Nádia Pedro (Portugal)

Français/English

Em Portugal, os reclusos são introduzidos à ópera para prevenir a reincidência criminal
Performance de reclusos no Pavilhão Mozart do Estabelecimento Prisional de Leiria, Portugal. © Sociedade Artística Musical dos Pousos (SAMP)

A reincidência criminal é um problema persistente em vários países. Em muitos casos, indivíduos que cumprem pena e são libertados acabam por voltar ao sistema prisional. Na Europa a taxa pode variar entre os 21% e 63%. Dependendo do país e método de medição, de acordo com os dados estatísticos do site da World Population Review.

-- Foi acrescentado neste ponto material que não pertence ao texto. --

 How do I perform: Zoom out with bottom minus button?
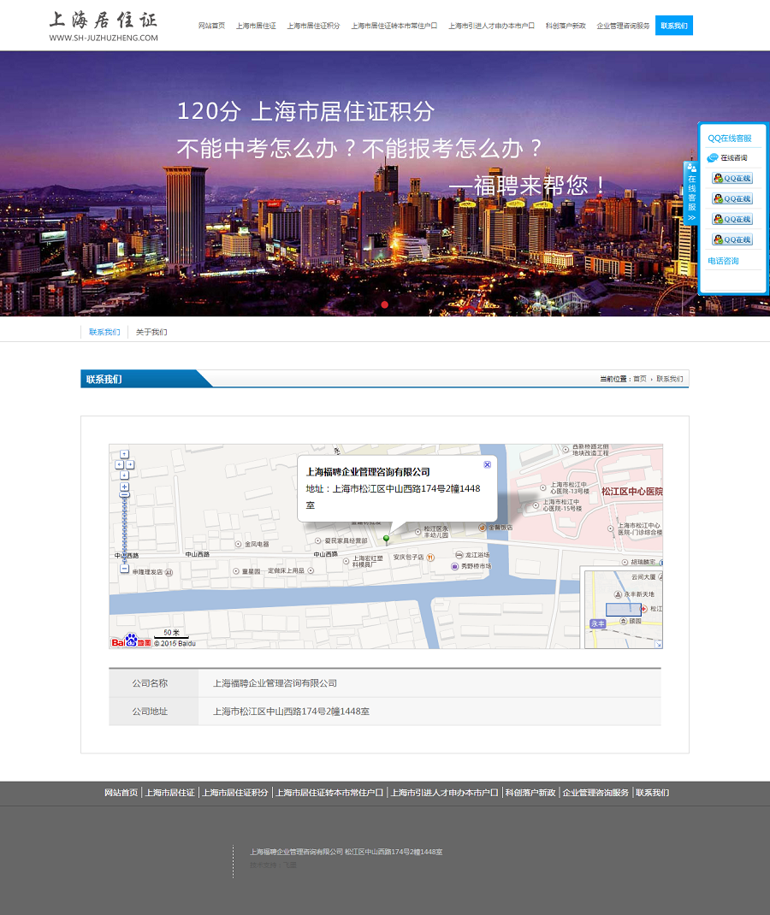pos(124,569)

Para enfrentar este problema estrutural, vários estudos têm demonstrado os benefícios da música. Portanto, daí a criação da “Ópera na Prisão”, gerido pela Sociedade Artística Musical dos Pousos (SAMP) na prisão juvenil de Leiria, em Portugal, que acolhe reclusos com idades entre os 16 e os 21 anos. Esta “prisão-escola “, criada com o objetivo de promover a reeducação e a reintegração social dos jovens para evitar que voltem ao sistema prisional, é a única do género no país. 

Apresentar espetáculos de ópera em prisões: a ideia pode parecer original, até utópica. No entanto, o trabalho realizado pela SAMP desde 2004 demonstra que não só é viável, como também é benéfico para os reclusos, que continuam a sentir o impacto muito depois de os aplausos pararem e a cortina fechar.

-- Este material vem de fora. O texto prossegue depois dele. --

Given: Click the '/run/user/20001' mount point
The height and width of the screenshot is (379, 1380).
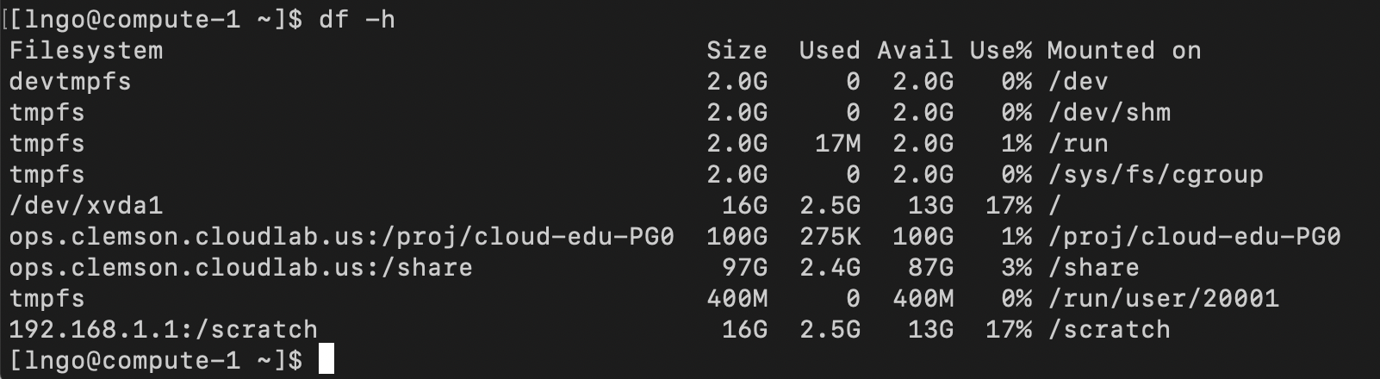Looking at the screenshot, I should (1164, 299).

João (nome fictício), um dos participantes, está no projeto desde 2019. “Já fazia beatbox na rua, mas quando entrei vi que tinha microfones, colunas, e gostei disso”, revela. Ao longo dos anos, participou em diferentes espetáculos, destacando a emoção de ver a própria imagem estampada numa camisola do projeto, o que trouxe orgulho à família e um sentimento de pertença. “É uma boa experiência. Evoluí muito, aprendi muito também.” Descreve como o projeto ajudou a combater a timidez, desenvolver a comunicação e ganhar confiança. “Ajudou-me a dar mais valor a coisas pequenas.”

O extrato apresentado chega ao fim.